• Instructions to follow:
Render each line of the records below as one string in a JSON list, in order, leaving out blank lines.

═══

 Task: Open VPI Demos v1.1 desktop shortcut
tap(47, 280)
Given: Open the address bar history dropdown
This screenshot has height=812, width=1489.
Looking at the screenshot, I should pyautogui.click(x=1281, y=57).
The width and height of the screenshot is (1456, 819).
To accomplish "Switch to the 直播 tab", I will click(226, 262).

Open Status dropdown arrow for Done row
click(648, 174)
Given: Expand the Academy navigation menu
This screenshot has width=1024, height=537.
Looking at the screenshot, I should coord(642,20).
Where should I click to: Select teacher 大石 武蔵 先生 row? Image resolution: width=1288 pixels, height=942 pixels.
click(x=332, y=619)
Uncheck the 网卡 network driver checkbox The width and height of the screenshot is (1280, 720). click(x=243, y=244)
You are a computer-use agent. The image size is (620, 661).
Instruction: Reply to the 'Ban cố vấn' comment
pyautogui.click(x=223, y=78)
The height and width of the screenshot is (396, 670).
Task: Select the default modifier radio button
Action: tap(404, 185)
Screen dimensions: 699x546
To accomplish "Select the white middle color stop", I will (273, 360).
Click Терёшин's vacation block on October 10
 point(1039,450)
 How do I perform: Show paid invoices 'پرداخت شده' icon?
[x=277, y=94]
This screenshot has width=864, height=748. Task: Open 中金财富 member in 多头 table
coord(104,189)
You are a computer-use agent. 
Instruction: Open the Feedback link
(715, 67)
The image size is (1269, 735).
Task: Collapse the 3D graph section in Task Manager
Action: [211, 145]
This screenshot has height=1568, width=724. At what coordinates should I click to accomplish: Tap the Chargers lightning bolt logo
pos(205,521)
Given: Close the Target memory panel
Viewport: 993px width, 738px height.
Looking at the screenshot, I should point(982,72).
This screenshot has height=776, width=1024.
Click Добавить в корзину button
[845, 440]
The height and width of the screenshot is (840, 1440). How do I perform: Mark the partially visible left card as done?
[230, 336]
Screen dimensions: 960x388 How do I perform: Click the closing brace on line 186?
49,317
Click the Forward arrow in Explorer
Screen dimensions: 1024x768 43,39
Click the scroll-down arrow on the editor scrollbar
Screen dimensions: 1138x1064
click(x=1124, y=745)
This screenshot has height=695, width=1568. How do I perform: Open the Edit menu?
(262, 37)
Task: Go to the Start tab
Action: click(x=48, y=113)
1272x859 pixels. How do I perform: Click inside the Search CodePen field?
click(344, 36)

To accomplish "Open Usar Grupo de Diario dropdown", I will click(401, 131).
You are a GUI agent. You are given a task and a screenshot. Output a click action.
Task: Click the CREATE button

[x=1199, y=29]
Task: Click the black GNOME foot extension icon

═══

• Result of the task:
[
  " Task: Open VPI Demos v1.1 desktop shortcut",
  "tap(47, 280)",
  "Given: Open the address bar history dropdown",
  "This screenshot has height=812, width=1489.",
  "Looking at the screenshot, I should pyautogui.click(x=1281, y=57).",
  "The width and height of the screenshot is (1456, 819).",
  "To accomplish \"Switch to the 直播 tab\", I will click(226, 262).",
  "Open Status dropdown arrow for Done row",
  "click(648, 174)",
  "Given: Expand the Academy navigation menu",
  "This screenshot has width=1024, height=537.",
  "Looking at the screenshot, I should coord(642,20).",
  "Where should I click to: Select teacher 大石 武蔵 先生 row? Image resolution: width=1288 pixels, height=942 pixels.",
  "click(x=332, y=619)",
  "Uncheck the 网卡 network driver checkbox The width and height of the screenshot is (1280, 720). click(x=243, y=244)",
  "You are a computer-use agent. The image size is (620, 661).",
  "Instruction: Reply to the 'Ban cố vấn' comment",
  "pyautogui.click(x=223, y=78)",
  "The height and width of the screenshot is (396, 670).",
  "Task: Select the default modifier radio button",
  "Action: tap(404, 185)",
  "Screen dimensions: 699x546",
  "To accomplish \"Select the white middle color stop\", I will (273, 360).",
  "Click Терёшин's vacation block on October 10",
  " point(1039,450)",
  " How do I perform: Show paid invoices 'پرداخت شده' icon?",
  "[x=277, y=94]",
  "This screenshot has width=864, height=748. Task: Open 中金财富 member in 多头 table",
  "coord(104,189)",
  "You are a computer-use agent. ",
  "Instruction: Open the Feedback link",
  "(715, 67)",
  "The image size is (1269, 735).",
  "Task: Collapse the 3D graph section in Task Manager",
  "Action: [211, 145]",
  "This screenshot has height=1568, width=724. At what coordinates should I click to accomplish: Tap the Chargers lightning bolt logo",
  "pos(205,521)",
  "Given: Close the Target memory panel",
  "Viewport: 993px width, 738px height.",
  "Looking at the screenshot, I should point(982,72).",
  "This screenshot has height=776, width=1024.",
  "Click Добавить в корзину button",
  "[845, 440]",
  "The height and width of the screenshot is (840, 1440). How do I perform: Mark the partially visible left card as done?",
  "[230, 336]",
  "Screen dimensions: 960x388 How do I perform: Click the closing brace on line 186?",
  "49,317",
  "Click the Forward arrow in Explorer",
  "Screen dimensions: 1024x768 43,39",
  "Click the scroll-down arrow on the editor scrollbar",
  "Screen dimensions: 1138x1064",
  "click(x=1124, y=745)",
  "This screenshot has height=695, width=1568. How do I perform: Open the Edit menu?",
  "(262, 37)",
  "Task: Go to the Start tab",
  "Action: click(x=48, y=113)",
  "1272x859 pixels. How do I perform: Click inside the Search CodePen field?",
  "click(344, 36)",
  "To accomplish \"Open Usar Grupo de Diario dropdown\", I will click(401, 131).",
  "You are a GUI agent. You are given a task and a screenshot. Output a click action.",
  "Task: Click the CREATE button",
  "[x=1199, y=29]",
  "Task: Click the black GNOME foot extension icon"
]